Jens Steube berichtete von zwei Verwundbarkeiten in webfs, einem leichtgewichtigem HTTP-Server für statische Inhalte.
CAN-2003-0832 - Wenn virtuelles Hosting aktiviert ist, kann ein entfernter Client »..« als den Hostnamen in einer Anfrage angeben, was es erlaubt, eine Verzeichnisübersicht oder Dateien oberhalb des Dokument-Wurzelverzeichnisses zu erhalten.

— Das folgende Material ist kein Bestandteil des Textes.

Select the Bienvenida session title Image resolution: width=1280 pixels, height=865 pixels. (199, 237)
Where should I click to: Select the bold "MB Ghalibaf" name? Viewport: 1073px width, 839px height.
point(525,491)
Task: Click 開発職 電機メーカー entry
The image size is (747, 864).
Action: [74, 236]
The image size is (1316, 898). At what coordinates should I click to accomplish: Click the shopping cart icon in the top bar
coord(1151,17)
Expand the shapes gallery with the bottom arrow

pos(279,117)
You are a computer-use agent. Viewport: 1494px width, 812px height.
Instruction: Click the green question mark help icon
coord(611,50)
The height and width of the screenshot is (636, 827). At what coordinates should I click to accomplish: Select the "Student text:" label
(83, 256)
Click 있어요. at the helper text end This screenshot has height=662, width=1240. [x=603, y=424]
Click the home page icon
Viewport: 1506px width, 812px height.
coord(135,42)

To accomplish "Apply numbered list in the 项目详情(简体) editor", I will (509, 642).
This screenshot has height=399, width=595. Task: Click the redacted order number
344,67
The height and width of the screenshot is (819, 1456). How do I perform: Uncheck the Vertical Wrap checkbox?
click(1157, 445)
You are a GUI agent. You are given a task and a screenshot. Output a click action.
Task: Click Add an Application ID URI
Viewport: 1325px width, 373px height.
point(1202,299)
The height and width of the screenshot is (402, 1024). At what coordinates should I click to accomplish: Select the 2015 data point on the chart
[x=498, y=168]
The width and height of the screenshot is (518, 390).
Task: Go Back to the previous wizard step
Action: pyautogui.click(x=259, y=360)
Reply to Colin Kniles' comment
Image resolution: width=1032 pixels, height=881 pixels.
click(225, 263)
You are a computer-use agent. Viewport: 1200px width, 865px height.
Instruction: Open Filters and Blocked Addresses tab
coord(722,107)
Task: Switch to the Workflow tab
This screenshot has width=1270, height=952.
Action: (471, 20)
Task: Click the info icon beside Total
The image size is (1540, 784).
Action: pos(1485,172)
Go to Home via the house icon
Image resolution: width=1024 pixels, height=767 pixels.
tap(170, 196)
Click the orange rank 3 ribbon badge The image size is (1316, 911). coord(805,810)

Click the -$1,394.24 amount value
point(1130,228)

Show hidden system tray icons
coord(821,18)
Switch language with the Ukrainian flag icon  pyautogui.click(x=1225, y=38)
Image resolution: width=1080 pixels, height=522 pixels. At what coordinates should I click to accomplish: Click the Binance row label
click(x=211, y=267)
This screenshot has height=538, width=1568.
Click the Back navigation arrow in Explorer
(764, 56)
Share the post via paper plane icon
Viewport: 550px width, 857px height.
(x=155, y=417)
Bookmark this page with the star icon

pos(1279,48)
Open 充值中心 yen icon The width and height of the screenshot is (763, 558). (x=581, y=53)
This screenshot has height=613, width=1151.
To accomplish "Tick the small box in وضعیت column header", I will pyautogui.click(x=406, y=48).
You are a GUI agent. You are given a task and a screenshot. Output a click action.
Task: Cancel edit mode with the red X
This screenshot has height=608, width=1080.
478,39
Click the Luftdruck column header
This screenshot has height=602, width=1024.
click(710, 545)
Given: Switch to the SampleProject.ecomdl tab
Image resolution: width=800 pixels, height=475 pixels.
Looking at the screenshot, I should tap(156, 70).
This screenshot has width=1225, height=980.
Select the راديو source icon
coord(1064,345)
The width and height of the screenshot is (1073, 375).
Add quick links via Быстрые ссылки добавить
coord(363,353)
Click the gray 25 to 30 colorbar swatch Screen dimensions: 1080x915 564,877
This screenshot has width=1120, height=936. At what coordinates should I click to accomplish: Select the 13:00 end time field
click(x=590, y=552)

CAN-2003-0833 - Ein langer Pfadname könnte einen auf dem Stack
vorgesehenen Puffer überlaufen lassen, was die Ausführung von willkürlichem
Code erlaubt. Um diese Verwundbarkeit auszunutzen, würde es notwendig sein,
Verzeichnisse auf dem Server an einem Ort zu erstellen, auf den vom
Webserver zugegriffen werden kann. Im Zusammenhang mit
CAN-2003-0832 könnte dies ein weltweit schreibbares Verzeichnis wie
/var/tmp sein.
Für die aktuelle stable Distribution (Woody) wurden diese Probleme in Version 1.17.2 behoben.
Für die unstable Distribution (Sid) wurden diese Probleme in Version 1.20 behoben.
Wir empfehlen Ihnen, Ihr webfs-Paket zu aktualisieren.
MD5-Prüfsummen der aufgeführten Dateien stehen in der ursprünglichen Sicherheitsankündigung zur Verfügung.